* **Available records**:
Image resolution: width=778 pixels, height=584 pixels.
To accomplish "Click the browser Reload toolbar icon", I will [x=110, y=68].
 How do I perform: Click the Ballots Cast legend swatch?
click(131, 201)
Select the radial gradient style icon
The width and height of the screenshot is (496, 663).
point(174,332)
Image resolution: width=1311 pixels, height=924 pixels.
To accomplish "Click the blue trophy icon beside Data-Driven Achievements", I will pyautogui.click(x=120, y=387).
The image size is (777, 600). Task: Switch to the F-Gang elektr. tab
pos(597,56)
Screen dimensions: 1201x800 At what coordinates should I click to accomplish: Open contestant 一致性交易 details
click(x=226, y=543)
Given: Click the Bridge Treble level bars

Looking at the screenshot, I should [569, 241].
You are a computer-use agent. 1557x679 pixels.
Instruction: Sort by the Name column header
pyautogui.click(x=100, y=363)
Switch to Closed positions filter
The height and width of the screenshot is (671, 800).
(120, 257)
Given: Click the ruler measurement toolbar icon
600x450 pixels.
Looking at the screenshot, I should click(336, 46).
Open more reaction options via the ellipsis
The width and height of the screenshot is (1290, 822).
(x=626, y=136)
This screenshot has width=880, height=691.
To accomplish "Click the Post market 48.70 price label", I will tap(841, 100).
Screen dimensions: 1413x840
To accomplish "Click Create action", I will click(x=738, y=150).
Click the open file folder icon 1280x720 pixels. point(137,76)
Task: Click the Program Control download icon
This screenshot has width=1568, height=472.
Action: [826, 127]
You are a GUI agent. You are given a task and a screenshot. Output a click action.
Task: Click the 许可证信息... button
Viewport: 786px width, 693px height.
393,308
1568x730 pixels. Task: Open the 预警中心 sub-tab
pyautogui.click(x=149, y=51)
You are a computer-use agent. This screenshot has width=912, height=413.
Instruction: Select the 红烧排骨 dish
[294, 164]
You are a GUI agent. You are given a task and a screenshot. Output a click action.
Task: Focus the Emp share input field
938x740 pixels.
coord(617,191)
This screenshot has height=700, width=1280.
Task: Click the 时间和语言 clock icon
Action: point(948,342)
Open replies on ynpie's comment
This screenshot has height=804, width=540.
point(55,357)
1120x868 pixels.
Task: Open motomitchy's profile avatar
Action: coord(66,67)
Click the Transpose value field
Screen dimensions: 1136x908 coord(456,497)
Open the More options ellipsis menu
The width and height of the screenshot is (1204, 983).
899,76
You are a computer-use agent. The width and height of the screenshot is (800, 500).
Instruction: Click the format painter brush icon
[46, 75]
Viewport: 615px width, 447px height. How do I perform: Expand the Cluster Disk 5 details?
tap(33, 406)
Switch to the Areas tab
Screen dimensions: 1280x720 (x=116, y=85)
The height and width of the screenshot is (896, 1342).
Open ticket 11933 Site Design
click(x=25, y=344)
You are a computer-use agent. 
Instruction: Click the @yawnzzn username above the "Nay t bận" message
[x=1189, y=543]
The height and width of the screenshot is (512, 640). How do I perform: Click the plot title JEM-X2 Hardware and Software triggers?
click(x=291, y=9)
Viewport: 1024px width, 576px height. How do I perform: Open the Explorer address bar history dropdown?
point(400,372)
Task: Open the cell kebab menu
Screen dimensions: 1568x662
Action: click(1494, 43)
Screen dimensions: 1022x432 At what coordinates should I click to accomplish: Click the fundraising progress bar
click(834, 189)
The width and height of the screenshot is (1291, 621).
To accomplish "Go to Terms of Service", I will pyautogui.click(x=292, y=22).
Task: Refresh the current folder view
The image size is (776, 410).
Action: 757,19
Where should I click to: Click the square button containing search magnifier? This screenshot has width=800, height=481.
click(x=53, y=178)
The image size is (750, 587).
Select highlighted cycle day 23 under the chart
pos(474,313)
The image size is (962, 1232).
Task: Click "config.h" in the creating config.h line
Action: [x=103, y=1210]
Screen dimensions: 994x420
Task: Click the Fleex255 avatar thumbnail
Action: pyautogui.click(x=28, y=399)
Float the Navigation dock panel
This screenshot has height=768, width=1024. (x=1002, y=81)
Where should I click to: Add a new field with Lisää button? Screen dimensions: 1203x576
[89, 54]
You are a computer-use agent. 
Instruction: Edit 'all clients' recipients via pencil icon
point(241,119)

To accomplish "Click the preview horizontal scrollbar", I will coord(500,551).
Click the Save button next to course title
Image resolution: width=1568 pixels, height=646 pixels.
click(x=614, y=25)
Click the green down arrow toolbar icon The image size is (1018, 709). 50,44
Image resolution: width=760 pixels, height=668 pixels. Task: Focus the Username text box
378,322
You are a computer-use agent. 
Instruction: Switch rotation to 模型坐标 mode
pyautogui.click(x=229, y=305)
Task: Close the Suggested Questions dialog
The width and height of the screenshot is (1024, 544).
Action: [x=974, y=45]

* **Task**:
Output must be limited to the lines beginning with the one that contains "Click the green" and ending with the last line of the entries, reproduced exactly.

* **Task answer**:
Click the green down arrow toolbar icon The image size is (1018, 709). 50,44
Image resolution: width=760 pixels, height=668 pixels. Task: Focus the Username text box
378,322
You are a computer-use agent. 
Instruction: Switch rotation to 模型坐标 mode
pyautogui.click(x=229, y=305)
Task: Close the Suggested Questions dialog
The width and height of the screenshot is (1024, 544).
Action: [x=974, y=45]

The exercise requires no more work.